Firstly, I would argue that your daughter is the exception, not the rule. You also suggest that they saw it as something with a "novelty factor". Most people of this generation would actually view it as a part of life. You also mention having an "actual life instead of a virtual one". I'd like to be the first to inform you that the two are not mutually exclusive. Perhaps you were unaware of this, hence your outdated opinion of blogging as being something "nerdy".
Secondly, I suggest you take a look at your daughters' Facebook profile, assuming she has one. She may use it more than you think.
But, for arguments' sake, I'll take what you said in black and white. You claim that your daughter and her circle of friends quickly grew tired of having an online presence and now solely communicate via so-called "real-life" methods. I'll break this down:
A) Either by some magical coincedence, all of your daughters' high school friends ended up going to the same University,
or B) She is neglecting them in favor of her college friends.
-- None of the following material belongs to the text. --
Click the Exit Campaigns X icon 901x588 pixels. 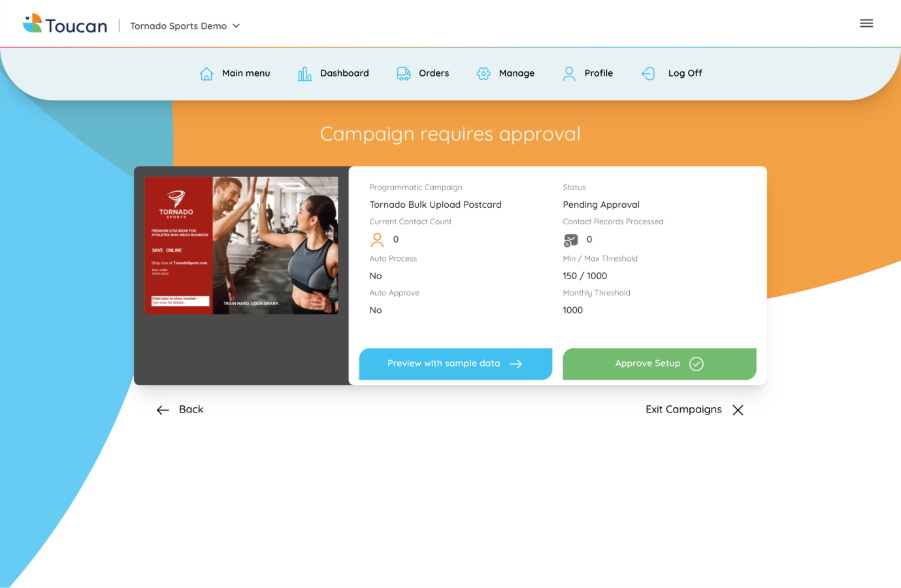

Seeing as they are so busy with "lectures, coursework, jobs, social lives and families", this would warrant keeping up-to-date with these friends via the telephone medium, which is very ineffective at constant communcation in this day and age, not to mention time-consuming - time being something you suggest that they do not have a lot of. Perhaps you feel that friendships can not exist outside of a local radius.
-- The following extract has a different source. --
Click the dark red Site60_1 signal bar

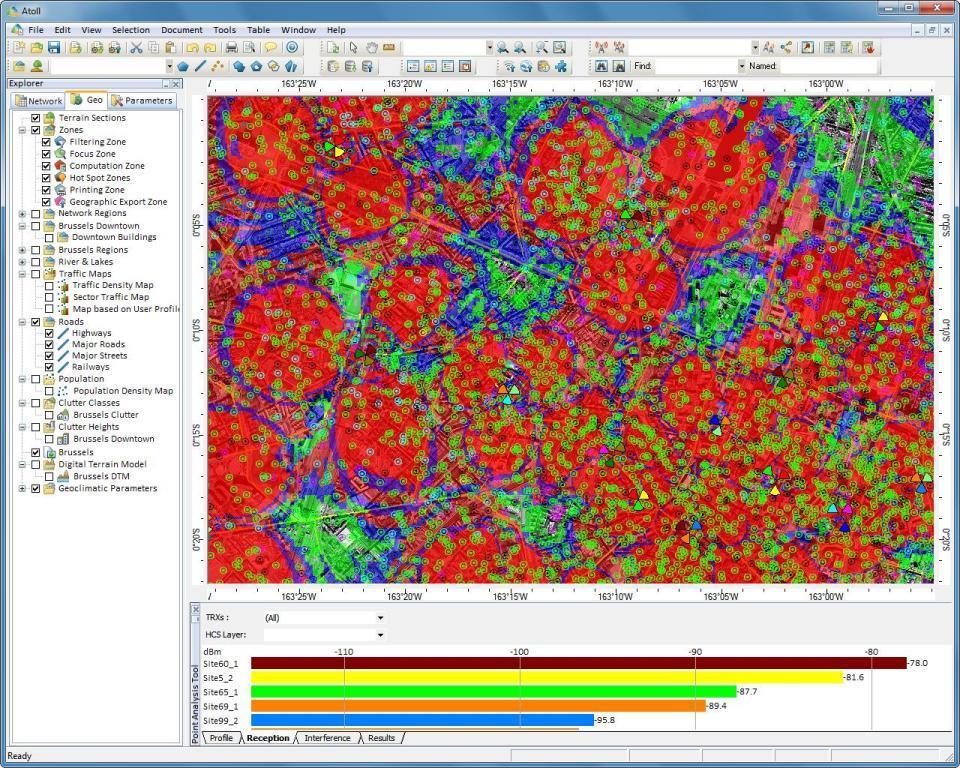pyautogui.click(x=578, y=663)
You also make a mention of "sit[ting] alone in front of computers". This is where I beg to differ. The majority of us actually blog and update our status on social networks via our smartphones, whilst multitasking. For example, my band are headlining at Glastonbury next week. A lot of my friends can't be there, so I will be updating from the festival, taking pics with my camera phone and instantly uploading them to facebook, ie: "Here's a picture of my tent. It collapsed after I took this photo. Now I'm lying in the mud somewhere whilst two dreadlocked hippies are getting high and singing Bob Marley songs less than 5 metres away". Whilst we're on stage, our camera crew will be filming professionally shot footage for our next project, but also our fans lucky enough to attend will be filming us on their camera phones and uploading the footage instantly to YouTube, for the benefit of our worldwide fanbase, which is great for us in particular, since we have a much larger international fanbase than domestic one.
A lot more interesting to them as it's happening, rather than a hazy recap of a whole weekends events written 2 days later.
Finally, I'd like to make the point that I, and most people, have friends at various Universities, cities and countries. In the UK alone, at pretty much every corner of the country from Edinburgh to Exeter. Perhaps, in your mind, it would be less "nerdy/egostistical" for me to make a mission around the entire country, and maybe book a few flights to Los Angeles, Philadelphia and India to my friends at Universities there in order to have a congratulatory drink. (no need to catch up, we already update each other on interesting events via facebook on a daily basis). Sorry, but I'm too busy with my work etc, not to mention I don't have the time, or the money.
But perhaps you'd rather I ignore all those people since it's obviously not possible to have a tight-knit friendship with anyone that doesn't share your local pub.![]()
She has yet to respond.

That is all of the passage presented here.